Document extract: Begin
Two strangers, each consumed by guilt and shame, share a hotel room far from home.
Teddy meets fellow American Jeremy in the bar of an Amsterdam hotel where both have landed. Teddy brings his new friend upstairs, presumably for a one-night stand. This seemingly simple beginning soon opens up to a more complex exchange between the two men in Ken Urban’s new drama, A Guide for the Homesick. The play unfolds like a modern-day version of Jean-Paul Sartre’s No Exit, except that the circumstances entrapping the men in the shabby room are of their own making.
The Huntington Theatre Company is presenting the world premiere production of Urban’s two-hander about friendship and betrayal at the Calderwood Pavilion, Boston Center for the Arts. In addition to playing Teddy and Jeremy, respectively, McKinley Belcher III and Samuel H. Levine take on the roles of the supporting characters, their close friends Nicholas and Ed. Under the confident direction of Colman Domingo, the action ricochets between the separate events that still haunt Teddy and Jeremy and the consequences of deeds undone that has settled a blanket of shame over them.
Jeremy, who is white, is passing through Amsterdam on his return from a six-month stay in Uganda, where he had gone to work in a hospital. He had hoped to make a difference in the world, but his experience in Africa has gone terribly wrong. When the clinic closed, Jeremy was forced to leave Nicholas, a client whom he had befriended. Jeremy plans to return home to his upscale, achieving family in the Boston suburb of Newton. Teddy and Ed, his colleague from work, came to Amsterdam for a bachelor party weekend before Ed ties the knot with his fiancé.
Teddy, who is black, has also grown up in Boston, but in Roxbury, where the population is largely African-American — miles away from the privileged population of Newton. Unlike Jeremy, who feels an obligation to society in exchange for his easy life thus far, Teddy is ambitious to succeed in the intense cauldron of finance in New York. The irony of the white man redeeming himself in Africa and the African-American man working in New York forms a contrast between them but also adds a subtext to their connection.
Document extract: End
Supplied data: Begin
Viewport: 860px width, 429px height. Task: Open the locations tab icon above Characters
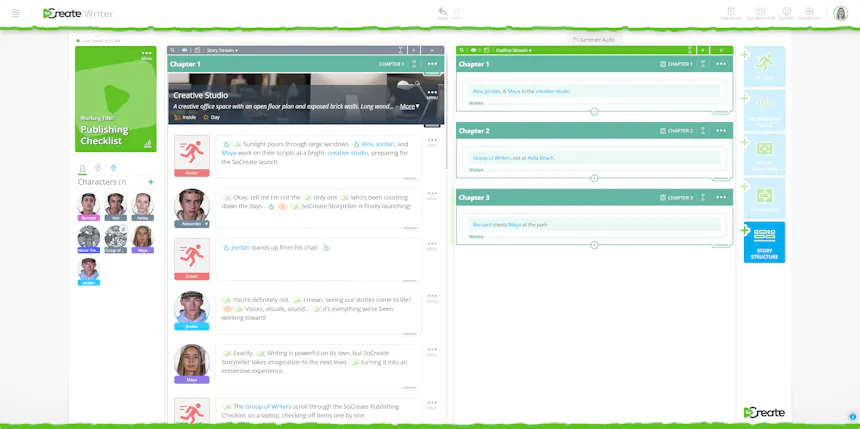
Supplied data: End
### Exercise requirements
Please continue the review of A Guide for the Homesick from the point where it stops.

### Output for this task
In this theatrical tour de force, the timeline slides between the present and the past. Belcher plays not only Teddy, but transforms into Jeremy's friend Nicholas, complete with heavy African accent, a sly manner of teasing Jeremy, and a sideways glance of his eyes to indicate his varying motives. Levine changes from Jeremy into Teddy's stuttering, manic companion Ed, the tortured man who is off his meds and out of his mind. The parallel relationships are explained in confessions from Teddy and Jeremy about each man tuning out their friend’s needs, leaving Ed in danger of himself and Nicholas alone in a hostile community. The tension of not knowing whether they escaped is torturing Teddy and Jeremy.
The themes of responsibility and obligation are paired with issues about sexual choice and finding the courage to admit to being gay — to oneself and to the world. Teddy has come out, but Jeremy has not, although he clearly understands his preference. Nicholas, a gay man in a society that considers homosexuals to be unclean sodomites, has risked his safety for an affair with a closeted married man from Uganda. Although confused about his romantic future with his female fiance, Ed is repulsed by Teddy’s advances.
Urban has written a tight play that conforms to the rules of ancient tragedy. The neatness of the drama taking place in over one night includess a single set (designed by William Boles) that transforms the hotel room into a surrealistic dream scene, lighted by Russell H. Champa.
More importantly, each of the heroes has a flaw that keeps him from fulfilling a moral obligation, that of unselfish loyalty to a friend. If the shadows of the past bleeding into the present seem to steer the work close to fantasy, the anguish of the characters and their need for each other is grounding enough to bring "A Guide For the Homesick" to a preordained conclusion.